Sir Toby Belch, Olivia’s uncle, is a hard-drinking partygoer whose joie de vivre and high spirits stand in stark opposition to the character of Malvolio in Shakespeare’s play. But he is no fool. Although Sir Toby speaks highly of Sir Andrew, claiming he can speak many languages, we quickly learn that Sir Andrew is an ill-educated fool who would rather spend his time watching bear-baiting than mastering ‘tongues’ or languages. It becomes clear that Sir Toby Belch is simply stringing his poor friend along, convincing him that he stands a chance with Olivia so that Sir Andrew will continue to hang around and be Sir Toby’s drinking companion (and, most likely, fund their drinking bouts). Both Sir Andrew and Malvolio are thus similarly duped by Sir Toby, who – acting on different motives in each case – persuades them both that his niece fancies them, when he knows full well that neither of them stands a chance.
Sir Toby Belch’s most famous line in the play is his riposte to the puritan Malvolio: ‘Dost thou think, because thou art virtuous, there shall be no more cakes and ale?’ In other words: does Malvolio think, because he abstains from life’s worldly pleasures, everyone else will give them up too? Sir Toby’s very surname, Belch, is a none-too-subtle signifier of the character’s delight in food and drink and hearty living, to say nothing of his noisy and uncouth side.
And Sir Toby’s main role in the plot of Twelfth Night is his involvement in the plot to trick Malvolio, Olivia’s steward, into believing that Olivia loves him.

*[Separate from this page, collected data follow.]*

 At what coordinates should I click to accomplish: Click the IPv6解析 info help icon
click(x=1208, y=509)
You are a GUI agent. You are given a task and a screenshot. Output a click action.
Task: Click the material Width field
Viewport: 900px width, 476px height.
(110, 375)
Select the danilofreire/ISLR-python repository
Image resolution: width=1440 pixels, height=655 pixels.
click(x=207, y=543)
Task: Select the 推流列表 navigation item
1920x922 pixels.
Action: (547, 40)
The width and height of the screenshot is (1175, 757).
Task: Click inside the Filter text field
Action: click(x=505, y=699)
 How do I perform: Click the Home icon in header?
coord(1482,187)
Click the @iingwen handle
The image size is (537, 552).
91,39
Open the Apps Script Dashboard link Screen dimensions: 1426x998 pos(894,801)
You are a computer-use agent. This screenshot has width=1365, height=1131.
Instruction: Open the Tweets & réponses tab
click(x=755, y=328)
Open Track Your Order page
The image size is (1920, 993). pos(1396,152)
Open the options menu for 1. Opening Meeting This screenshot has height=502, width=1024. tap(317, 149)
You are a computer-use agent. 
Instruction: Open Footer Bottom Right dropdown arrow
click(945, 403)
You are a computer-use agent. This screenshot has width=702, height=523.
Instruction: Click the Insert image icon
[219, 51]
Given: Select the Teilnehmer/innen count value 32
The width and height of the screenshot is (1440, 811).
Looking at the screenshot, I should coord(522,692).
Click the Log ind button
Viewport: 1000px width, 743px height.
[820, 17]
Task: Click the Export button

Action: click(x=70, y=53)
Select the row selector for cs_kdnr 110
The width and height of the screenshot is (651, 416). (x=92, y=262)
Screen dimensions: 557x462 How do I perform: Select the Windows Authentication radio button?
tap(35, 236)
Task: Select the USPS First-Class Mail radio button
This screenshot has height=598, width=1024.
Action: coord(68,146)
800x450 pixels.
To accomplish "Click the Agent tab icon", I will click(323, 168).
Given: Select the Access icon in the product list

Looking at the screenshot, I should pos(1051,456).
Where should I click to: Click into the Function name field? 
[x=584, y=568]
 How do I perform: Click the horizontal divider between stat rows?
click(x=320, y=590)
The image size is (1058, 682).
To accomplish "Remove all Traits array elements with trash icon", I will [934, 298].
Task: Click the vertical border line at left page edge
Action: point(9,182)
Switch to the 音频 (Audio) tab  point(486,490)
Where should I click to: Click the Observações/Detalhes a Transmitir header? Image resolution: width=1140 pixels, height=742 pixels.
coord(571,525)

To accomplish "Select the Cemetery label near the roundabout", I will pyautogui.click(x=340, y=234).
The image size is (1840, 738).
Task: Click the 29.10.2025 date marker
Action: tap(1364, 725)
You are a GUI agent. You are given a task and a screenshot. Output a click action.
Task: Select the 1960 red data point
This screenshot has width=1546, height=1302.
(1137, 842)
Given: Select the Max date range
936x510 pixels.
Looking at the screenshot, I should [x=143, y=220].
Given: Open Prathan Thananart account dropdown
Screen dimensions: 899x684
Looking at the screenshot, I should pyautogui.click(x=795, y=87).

It’s clear that Malvolio wishes to lord it over Sir Toby, Olivia’s uncle, and that becoming the lord of the house, by marrying Olivia, Malvolio would be able to boss about Sir Toby (his social superior, as Sir Toby’s knighthood suggests). Sir Toby’s part in Maria’s plot to bring down Malvolio a peg or two is thus motivated by revenge: Sir Toby is sick of Malvolio attempting to boss him about, chastising him for coming home late and disturbing everyone with his drunken, boisterous behaviour.